**Activity:**
Print out every record exactly as it appears.

** Opening Record extracts block **

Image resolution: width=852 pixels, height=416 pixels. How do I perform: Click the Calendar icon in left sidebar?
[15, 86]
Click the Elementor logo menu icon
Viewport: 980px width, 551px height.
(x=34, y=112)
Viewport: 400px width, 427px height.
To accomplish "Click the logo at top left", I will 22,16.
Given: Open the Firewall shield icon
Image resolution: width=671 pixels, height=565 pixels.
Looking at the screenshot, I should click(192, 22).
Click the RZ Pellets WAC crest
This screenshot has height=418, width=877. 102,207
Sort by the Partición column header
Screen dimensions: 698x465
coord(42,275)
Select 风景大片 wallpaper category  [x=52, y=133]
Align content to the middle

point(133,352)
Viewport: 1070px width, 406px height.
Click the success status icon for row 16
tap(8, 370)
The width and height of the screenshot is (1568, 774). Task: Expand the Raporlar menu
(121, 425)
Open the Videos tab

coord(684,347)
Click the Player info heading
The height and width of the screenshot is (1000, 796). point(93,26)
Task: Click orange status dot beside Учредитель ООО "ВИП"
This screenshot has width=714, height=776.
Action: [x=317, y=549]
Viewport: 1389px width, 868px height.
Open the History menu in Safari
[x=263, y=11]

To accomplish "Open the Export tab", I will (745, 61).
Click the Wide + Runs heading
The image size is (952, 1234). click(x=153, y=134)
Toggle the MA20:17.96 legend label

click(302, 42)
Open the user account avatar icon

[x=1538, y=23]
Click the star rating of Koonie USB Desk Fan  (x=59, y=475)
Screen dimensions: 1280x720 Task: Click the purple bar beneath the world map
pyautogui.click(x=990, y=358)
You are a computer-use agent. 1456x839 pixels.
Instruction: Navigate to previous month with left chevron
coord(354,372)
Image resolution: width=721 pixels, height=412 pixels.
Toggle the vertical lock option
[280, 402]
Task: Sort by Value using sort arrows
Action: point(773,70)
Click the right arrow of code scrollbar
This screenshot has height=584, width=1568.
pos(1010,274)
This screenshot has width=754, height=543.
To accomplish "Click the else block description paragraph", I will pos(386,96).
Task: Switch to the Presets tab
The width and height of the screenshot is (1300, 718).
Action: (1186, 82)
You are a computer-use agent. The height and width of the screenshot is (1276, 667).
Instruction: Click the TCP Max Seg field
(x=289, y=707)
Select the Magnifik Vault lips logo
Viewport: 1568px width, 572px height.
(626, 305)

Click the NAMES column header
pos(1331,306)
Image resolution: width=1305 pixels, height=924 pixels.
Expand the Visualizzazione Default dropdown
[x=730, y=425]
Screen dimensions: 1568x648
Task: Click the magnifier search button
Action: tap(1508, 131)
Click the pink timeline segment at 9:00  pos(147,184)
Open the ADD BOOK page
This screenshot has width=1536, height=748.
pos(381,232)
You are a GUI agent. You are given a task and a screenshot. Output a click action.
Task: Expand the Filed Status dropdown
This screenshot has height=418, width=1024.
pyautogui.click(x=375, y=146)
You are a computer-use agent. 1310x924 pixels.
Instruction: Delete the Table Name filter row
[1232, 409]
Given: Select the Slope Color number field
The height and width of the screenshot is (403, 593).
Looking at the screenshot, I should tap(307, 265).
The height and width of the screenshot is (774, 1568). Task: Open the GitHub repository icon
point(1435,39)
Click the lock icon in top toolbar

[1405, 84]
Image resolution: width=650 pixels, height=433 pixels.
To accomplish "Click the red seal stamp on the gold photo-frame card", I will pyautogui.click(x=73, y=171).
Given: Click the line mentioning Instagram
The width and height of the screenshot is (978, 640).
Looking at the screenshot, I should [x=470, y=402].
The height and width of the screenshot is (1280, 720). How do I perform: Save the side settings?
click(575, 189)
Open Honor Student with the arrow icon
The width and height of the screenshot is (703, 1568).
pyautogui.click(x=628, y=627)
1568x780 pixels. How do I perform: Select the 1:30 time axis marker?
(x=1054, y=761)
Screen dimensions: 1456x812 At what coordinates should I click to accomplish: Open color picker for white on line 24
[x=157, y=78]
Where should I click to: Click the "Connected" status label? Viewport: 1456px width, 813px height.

** Closing Record extracts block **

**Solution to the problem:**
Image resolution: width=852 pixels, height=416 pixels. How do I perform: Click the Calendar icon in left sidebar?
[15, 86]
Click the Elementor logo menu icon
Viewport: 980px width, 551px height.
(x=34, y=112)
Viewport: 400px width, 427px height.
To accomplish "Click the logo at top left", I will 22,16.
Given: Open the Firewall shield icon
Image resolution: width=671 pixels, height=565 pixels.
Looking at the screenshot, I should click(192, 22).
Click the RZ Pellets WAC crest
This screenshot has height=418, width=877. 102,207
Sort by the Partición column header
Screen dimensions: 698x465
coord(42,275)
Select 风景大片 wallpaper category  [x=52, y=133]
Align content to the middle

point(133,352)
Viewport: 1070px width, 406px height.
Click the success status icon for row 16
tap(8, 370)
The width and height of the screenshot is (1568, 774). Task: Expand the Raporlar menu
(121, 425)
Open the Videos tab

coord(684,347)
Click the Player info heading
The height and width of the screenshot is (1000, 796). point(93,26)
Task: Click orange status dot beside Учредитель ООО "ВИП"
This screenshot has width=714, height=776.
Action: [x=317, y=549]
Viewport: 1389px width, 868px height.
Open the History menu in Safari
[x=263, y=11]

To accomplish "Open the Export tab", I will (745, 61).
Click the Wide + Runs heading
The image size is (952, 1234). click(x=153, y=134)
Toggle the MA20:17.96 legend label

click(302, 42)
Open the user account avatar icon

[x=1538, y=23]
Click the star rating of Koonie USB Desk Fan  (x=59, y=475)
Screen dimensions: 1280x720 Task: Click the purple bar beneath the world map
pyautogui.click(x=990, y=358)
You are a computer-use agent. 1456x839 pixels.
Instruction: Navigate to previous month with left chevron
coord(354,372)
Image resolution: width=721 pixels, height=412 pixels.
Toggle the vertical lock option
[280, 402]
Task: Sort by Value using sort arrows
Action: point(773,70)
Click the right arrow of code scrollbar
This screenshot has height=584, width=1568.
pos(1010,274)
This screenshot has width=754, height=543.
To accomplish "Click the else block description paragraph", I will pos(386,96).
Task: Switch to the Presets tab
The width and height of the screenshot is (1300, 718).
Action: (1186, 82)
You are a computer-use agent. The height and width of the screenshot is (1276, 667).
Instruction: Click the TCP Max Seg field
(x=289, y=707)
Select the Magnifik Vault lips logo
Viewport: 1568px width, 572px height.
(626, 305)

Click the NAMES column header
pos(1331,306)
Image resolution: width=1305 pixels, height=924 pixels.
Expand the Visualizzazione Default dropdown
[x=730, y=425]
Screen dimensions: 1568x648
Task: Click the magnifier search button
Action: tap(1508, 131)
Click the pink timeline segment at 9:00  pos(147,184)
Open the ADD BOOK page
This screenshot has width=1536, height=748.
pos(381,232)
You are a GUI agent. You are given a task and a screenshot. Output a click action.
Task: Expand the Filed Status dropdown
This screenshot has height=418, width=1024.
pyautogui.click(x=375, y=146)
You are a computer-use agent. 1310x924 pixels.
Instruction: Delete the Table Name filter row
[1232, 409]
Given: Select the Slope Color number field
The height and width of the screenshot is (403, 593).
Looking at the screenshot, I should tap(307, 265).
The height and width of the screenshot is (774, 1568). Task: Open the GitHub repository icon
point(1435,39)
Click the lock icon in top toolbar

[1405, 84]
Image resolution: width=650 pixels, height=433 pixels.
To accomplish "Click the red seal stamp on the gold photo-frame card", I will pyautogui.click(x=73, y=171).
Given: Click the line mentioning Instagram
The width and height of the screenshot is (978, 640).
Looking at the screenshot, I should [x=470, y=402].
The height and width of the screenshot is (1280, 720). How do I perform: Save the side settings?
click(575, 189)
Open Honor Student with the arrow icon
The width and height of the screenshot is (703, 1568).
pyautogui.click(x=628, y=627)
1568x780 pixels. How do I perform: Select the 1:30 time axis marker?
(x=1054, y=761)
Screen dimensions: 1456x812 At what coordinates should I click to accomplish: Open color picker for white on line 24
[x=157, y=78]
Where should I click to: Click the "Connected" status label? Viewport: 1456px width, 813px height.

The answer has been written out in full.